No, seriously. The Procedures for the Management of the Service Name and Transport Protocol Port Number Registry has most of what you would need to figure out how to request your own port. While the process is less common now, it’s still regimented and robustly maintained. There’s a whole page just about statistics for port request and assignment operations. While this isn’t as commonly used as it once was, it’s still carefully governed.

RFC 7605, Recommendations on Using Assigned Transport Port Numbers, includes guidance on when to request a port). 7605 and 6335 are concatenated together as BCP 165, though 6335 is still referred to frequently and is the most commonly sought and cited resource.

How can you get your piece of /etc/services glory?

There’s real estate left to claim; as of this writing, more than 400 ports are still available. Others have notes that the service claims are due to be removed, with timestamps from a few years ago, and just haven’t yet.

If you have a service in need of a port, I am pleased to tell you that there is a handy form to submit your port assignment request. You’ll need a service name, transport protocol, and your contact information, as you might guess. You can also provide comments and some other information to bolster your claim. The folks managing this are pretty efficient, so if your request is valid, you could have your own port in a couple of weeks, and then you could be hiding inside of your computer many years from now, waiting to startle nosy nerds like me.

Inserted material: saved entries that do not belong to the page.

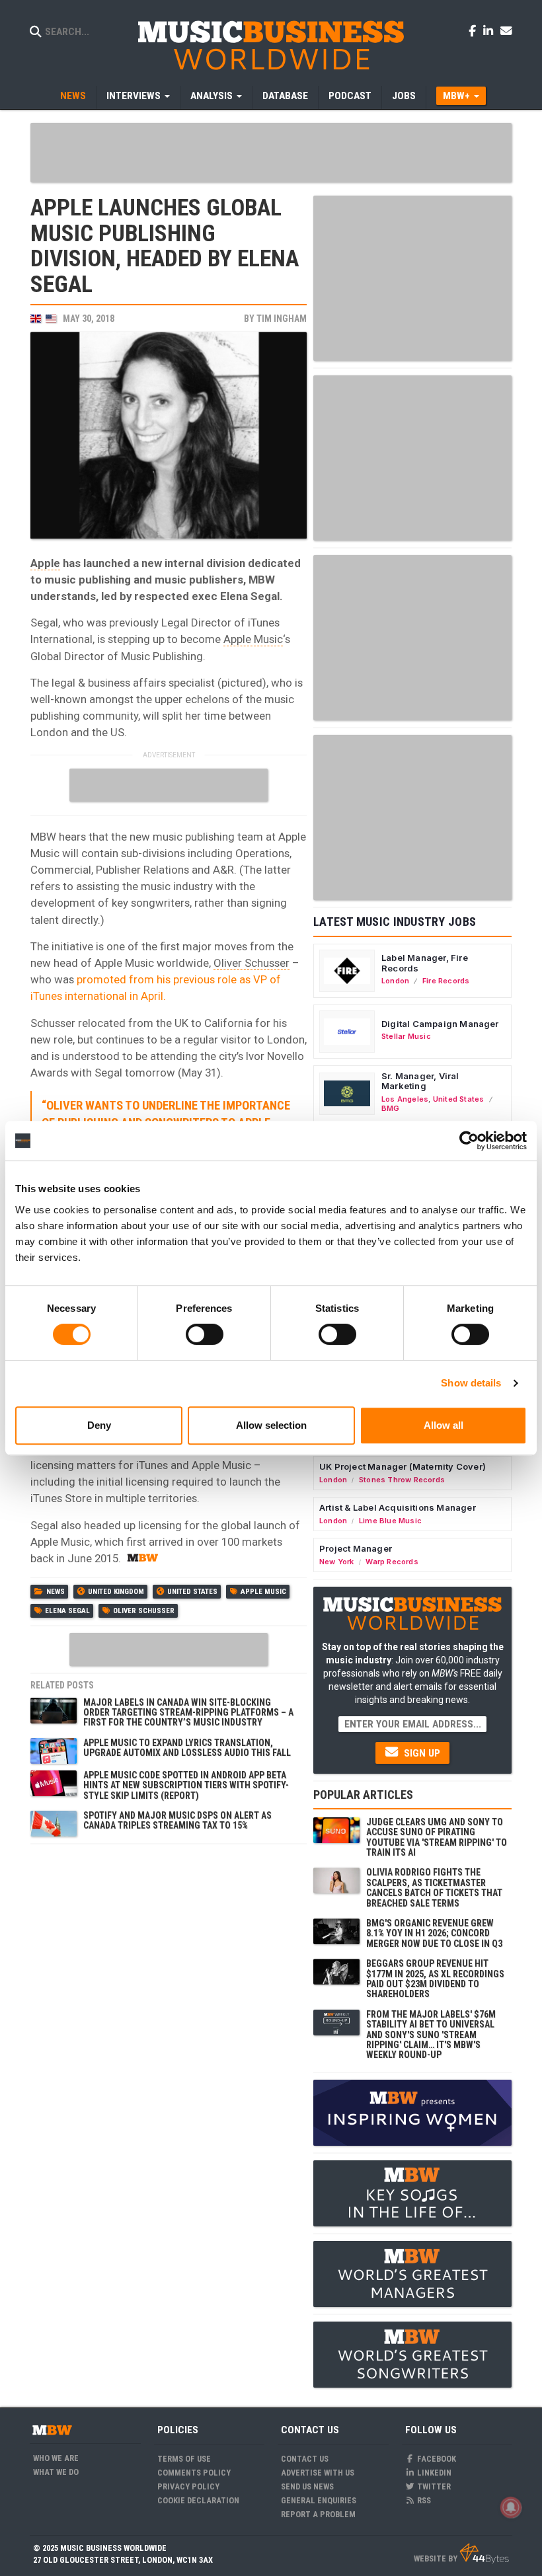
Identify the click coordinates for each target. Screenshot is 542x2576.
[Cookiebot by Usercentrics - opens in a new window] (469, 1141)
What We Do (56, 2472)
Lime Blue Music (390, 1520)
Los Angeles (404, 1099)
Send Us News (307, 2486)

Despite the shift to leaning more heavily on ports 80 and 443, people are absolutely still claiming ports for their services. While the last date in my computer’s /etc/services file is from about a decade ago, the master IANA list already has a number of dates from this year.

So: make your service, complete the form, and wait approximately two weeks. Then cat /etc/services | grep $YourName, and your immortality is assured (until IANA does an audit, anyway).  

And if you do, please let me know. Enabling people to do great, weird, and interesting things is one of my favorite uses of time, and it’d make my day. Because there are no computers without people (or not yet, anyway), and a piece of that 16-bit range is waiting to give your work one more piece of legitimacy and identity.

Thanks to everyone who wrote back to me for being so generous with their experiences, to Christine Spang for the details about Debian /etc/services updates, to the patient overseers of RFC 6335, and the authors of all the RFCs and other standards that have managed to keep this weird world running.